* _Job item_
Retype the lines of the material starting at the line that contains "At what (x,y)" and ending at the line that contains "Looking at the", keeping the pictures out of your answer.

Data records
== Segment start ==

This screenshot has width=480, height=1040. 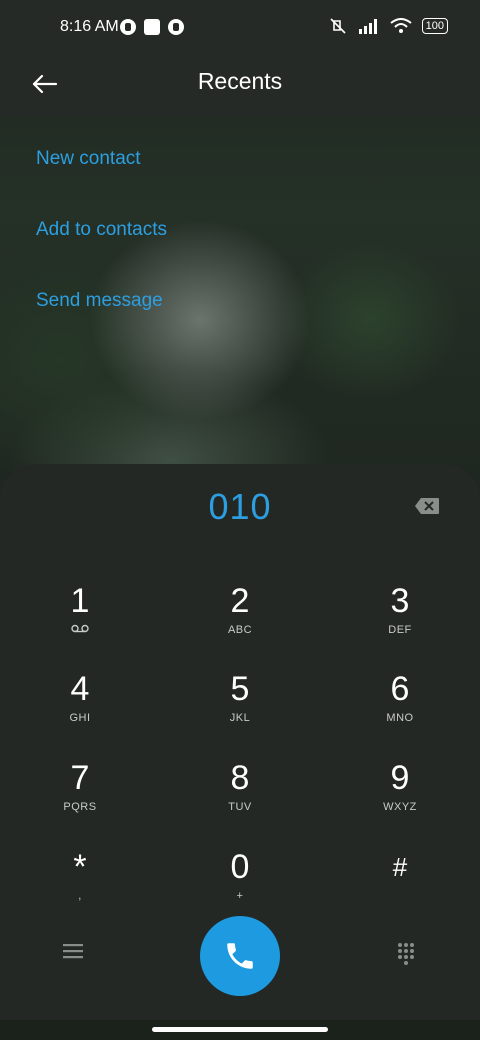 I want to click on key-2: 2 ABC, so click(x=240, y=622).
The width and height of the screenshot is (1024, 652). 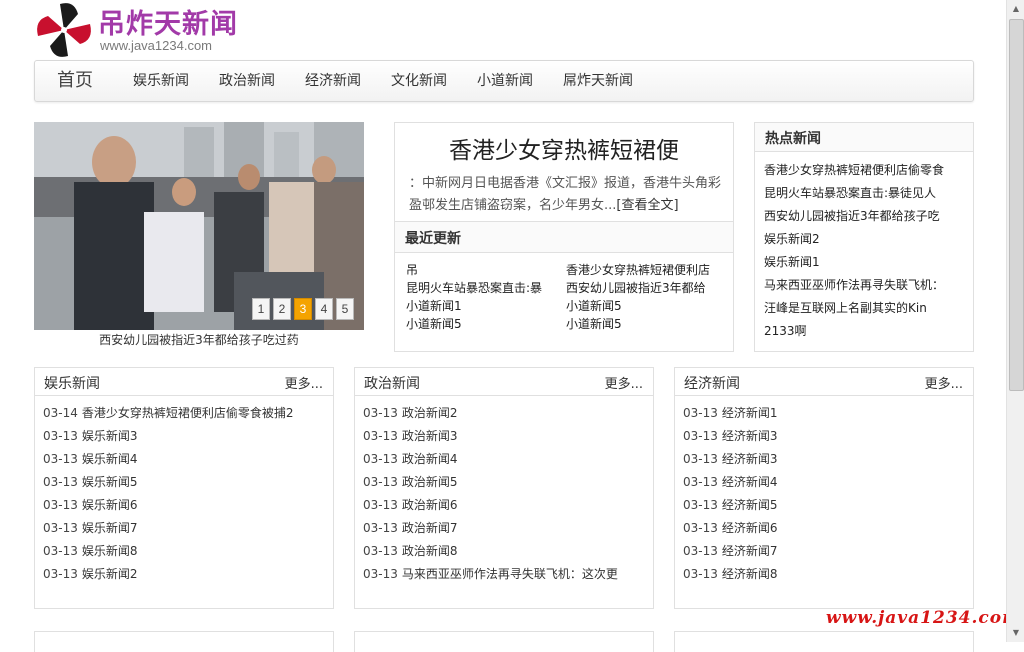 What do you see at coordinates (826, 414) in the screenshot?
I see `news-row: 03-13 经济新闻1` at bounding box center [826, 414].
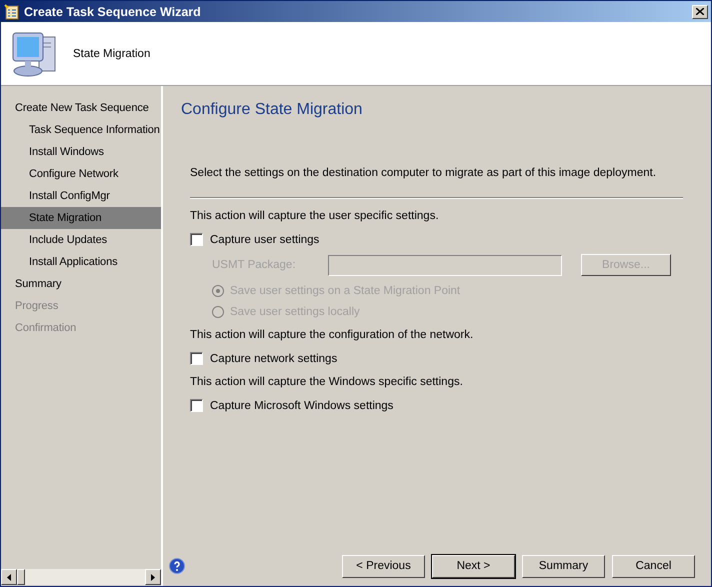  I want to click on wizard-step: Install Windows, so click(81, 152).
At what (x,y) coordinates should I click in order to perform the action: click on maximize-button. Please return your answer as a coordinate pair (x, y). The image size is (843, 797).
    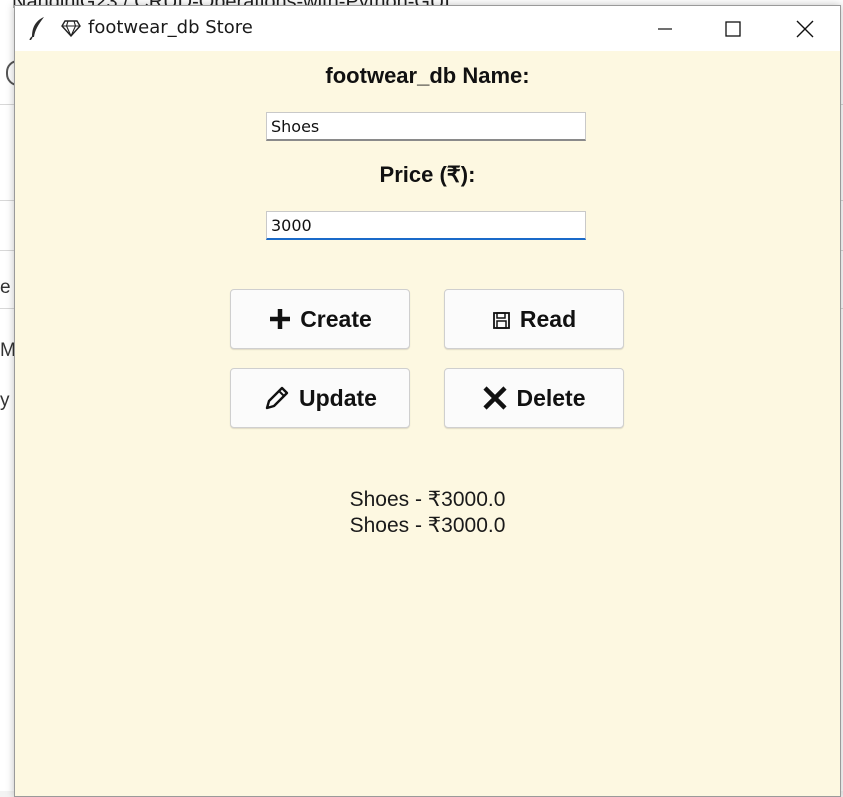
    Looking at the image, I should click on (733, 28).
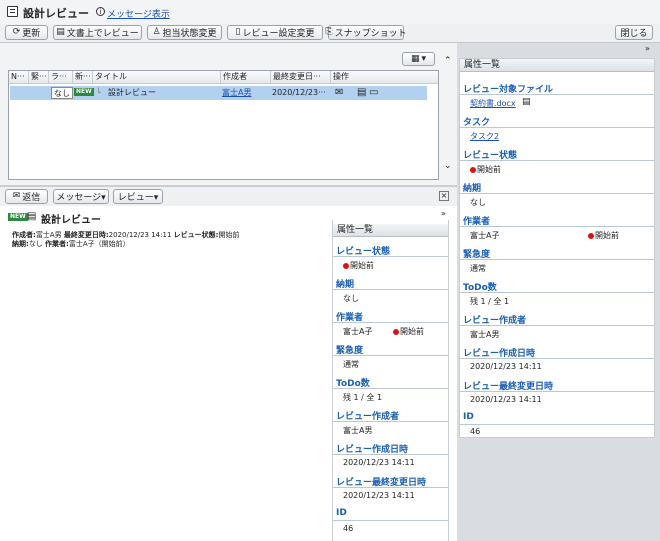 This screenshot has height=541, width=660. I want to click on page-title: 設計レビュー, so click(56, 14).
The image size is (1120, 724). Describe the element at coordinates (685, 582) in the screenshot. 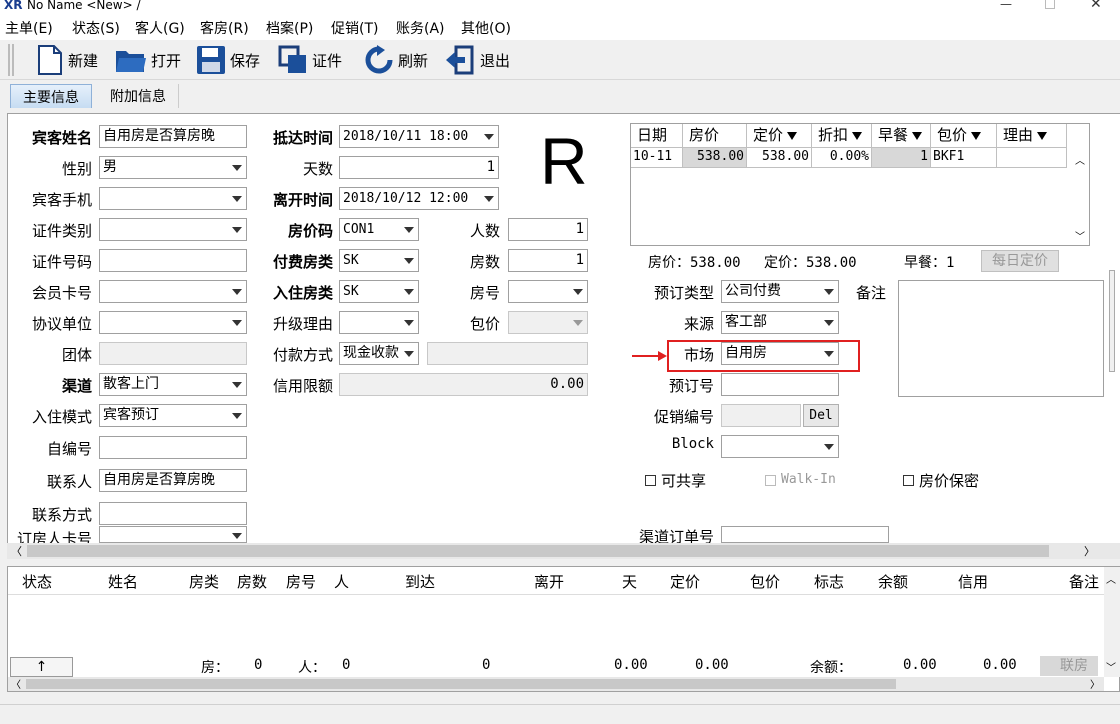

== Segment end ==

* _Exercise response_
At what (x,y) coordinates should I click in order to perform the action: click on maximize-button. Please return your answer as a coordinate pair (x, y). The image size is (843, 797).
    Looking at the image, I should click on (733, 28).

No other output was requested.